One of my travel goals moving to Europe was to see as much of the Mediterranean Coast as possible and I’m working my way toward that goal one island at a time. My friend Laura from high school and college was visiting for her spring break from teaching and I needed to escape city life, so we booked cheap flights thanks to the budget airline Ryanair and headed south to the town of Alghero, Sardinia.
Sardinia is a fairly large Italian island off the coast to the west of the mainland and north of Sicily. It’s different from a lot of Europe because it’s more of a destination for natural beauty than old architecture and history. Luckily, all we wanted out of this trip was a tan and some authentic Italian food.
I’ll talk about the pasta first because it was one of the highlights and everyone who knows me knows it’s my greatest weakness. Like to the point where I had to give it up for Lent and then proceeded to break Lent a week before Easter because I couldn’t go to Italy and not have it. Eating out was insanely cheap compared to the U.S.—€8-10 for a plate of pasta and €3 for a glass of wine—so every night we went to a different restaurant. One night we were even able to get a meal deal including lasagna and wine for €10. Our first dinner was particularly special because we were able to eat while watching the sunset, though every restaurant we went to had stunning views of the water. All I can say about the taste is that I obviously expected it to be better than the Italian I ate in the U.S., but I was shocked by how flavorful yet light (America take notes please) every dish was. We also indulged in cappuccinos and pastries every morning, a €3 breakfast.

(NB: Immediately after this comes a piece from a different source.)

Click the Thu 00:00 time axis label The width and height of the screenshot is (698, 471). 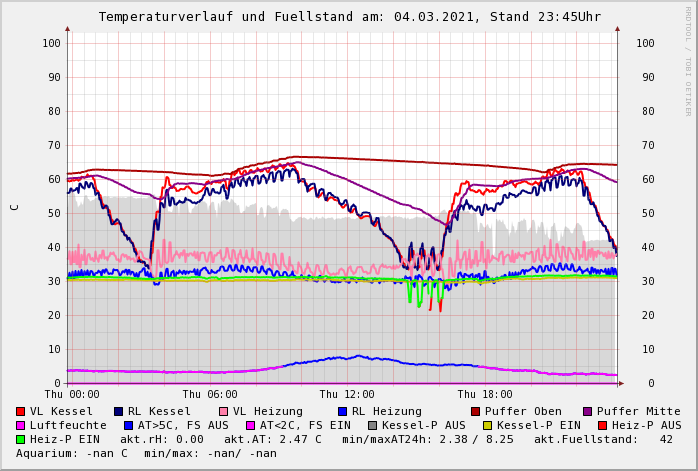[72, 395]
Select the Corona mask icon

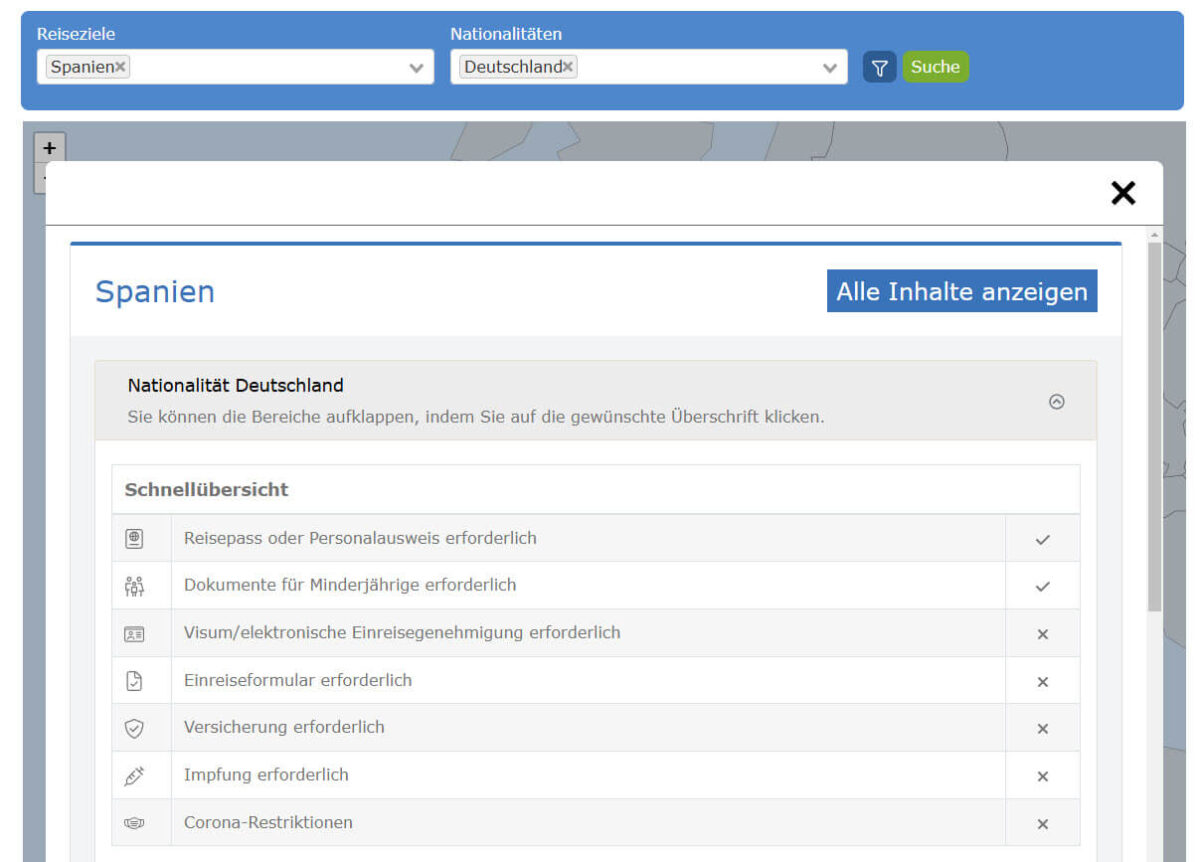point(141,822)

Every day was clear and in the upper 60s, which honestly felt more like 70s with the Sun’s strength, so we spent most of our time at the beach. The main city beach wasn’t very nice because there were piles of washed up seaweed, but just past it we discovered the clean white sands of Spiaggia Maria Pia. It ended up being about a 45-minute walk from our hotel, but that was the price of getting a bargain of €25 a night for a room. At least the walk was along the water on a tree-lined promenade. It was early into beach season, but there were a decent amount of people out sunbathing, walking their dogs and even windsurfing. It never felt crowded, though, and it was cool to see locals and tourists alike enjoying the same space. The Mediterranean water was calm and clean so if it were warmer outside I definitely would have gone swimming.

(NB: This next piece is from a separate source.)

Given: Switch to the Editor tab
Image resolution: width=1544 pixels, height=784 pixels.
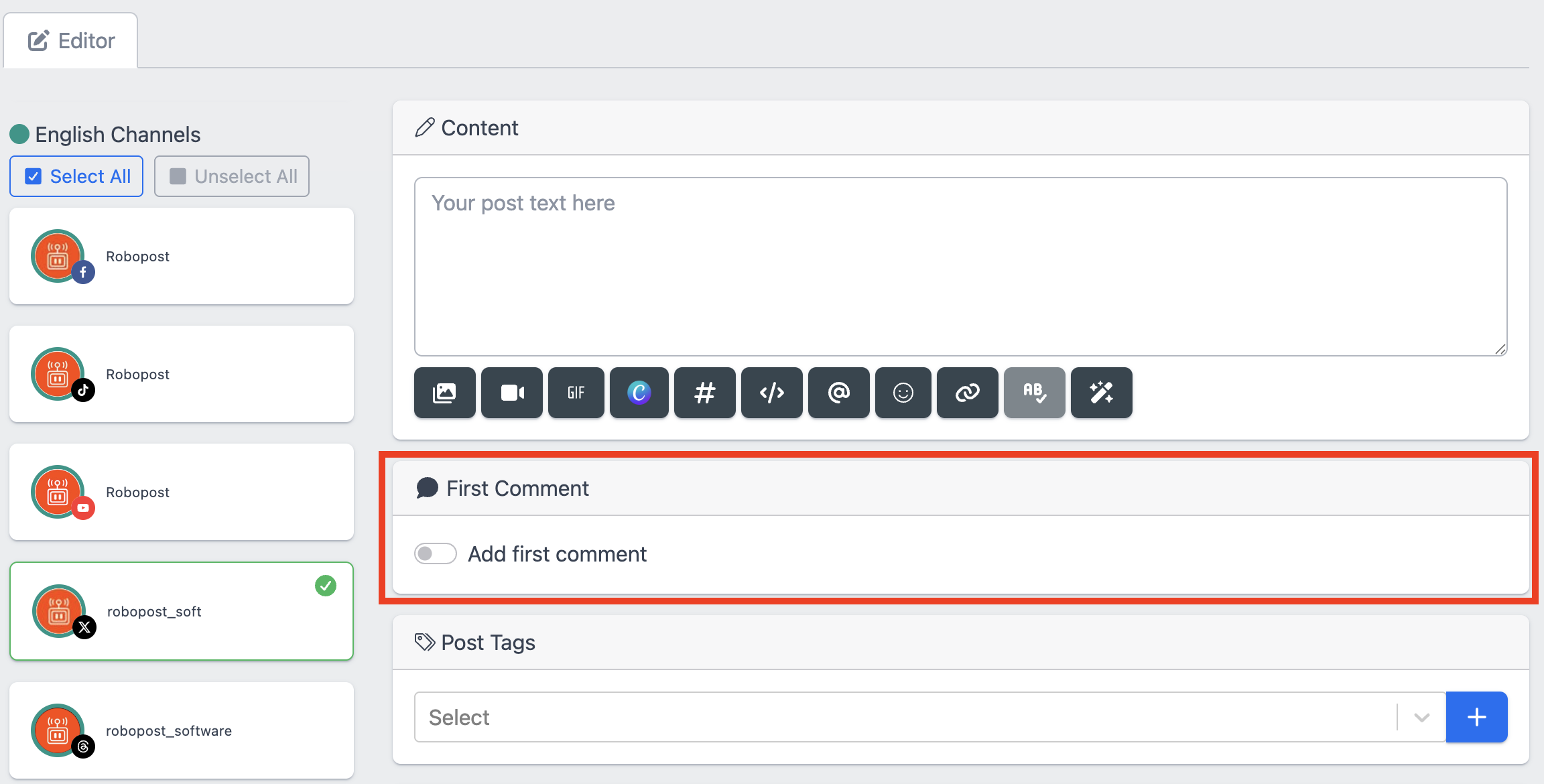Looking at the screenshot, I should [x=71, y=41].
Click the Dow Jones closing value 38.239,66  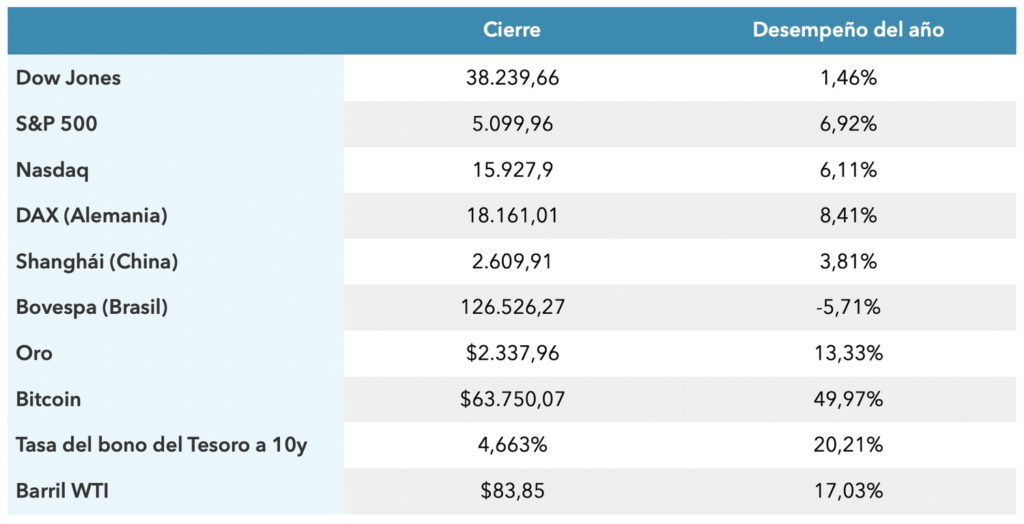512,78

Other than the beach, the main tourist attraction in Alghero is the Grotto di Nettuno, caves carved into the face of Capo Caccia, which extends off the coast just north of town. The caves could be reached by bus or boat, and we chose boat for a more scenic trip. The ride from the Alghero marina was almost an hour long, passing the beaches and dramatic rock formations by the water. After we rounded Capo Caccia, the boat docked at a whole in the wall where we basically stepped off the deck and were inside the cliff. A tour guide who spoke in Italian and English took a large group through each room of the caves, which were about 65 million years old (pardon the photography below, taking photos in dim lighting is extremely difficult). When the tour finished, we were able to step right back onto the boat and head to town. I really enjoyed the excursion because it was something completely different from the sightseeing I’m used to doing in Europe, and even the boat ride made it an interesting trip from start to finish.
So Alghero was awesome because it was a unique experience and I got my beach fix (and inevitable sunburn) for a really low travel cost. Highly recommend to anyone who wants to see the Mediterranean and I might even bring my Mom back to do a road trip around the whole island!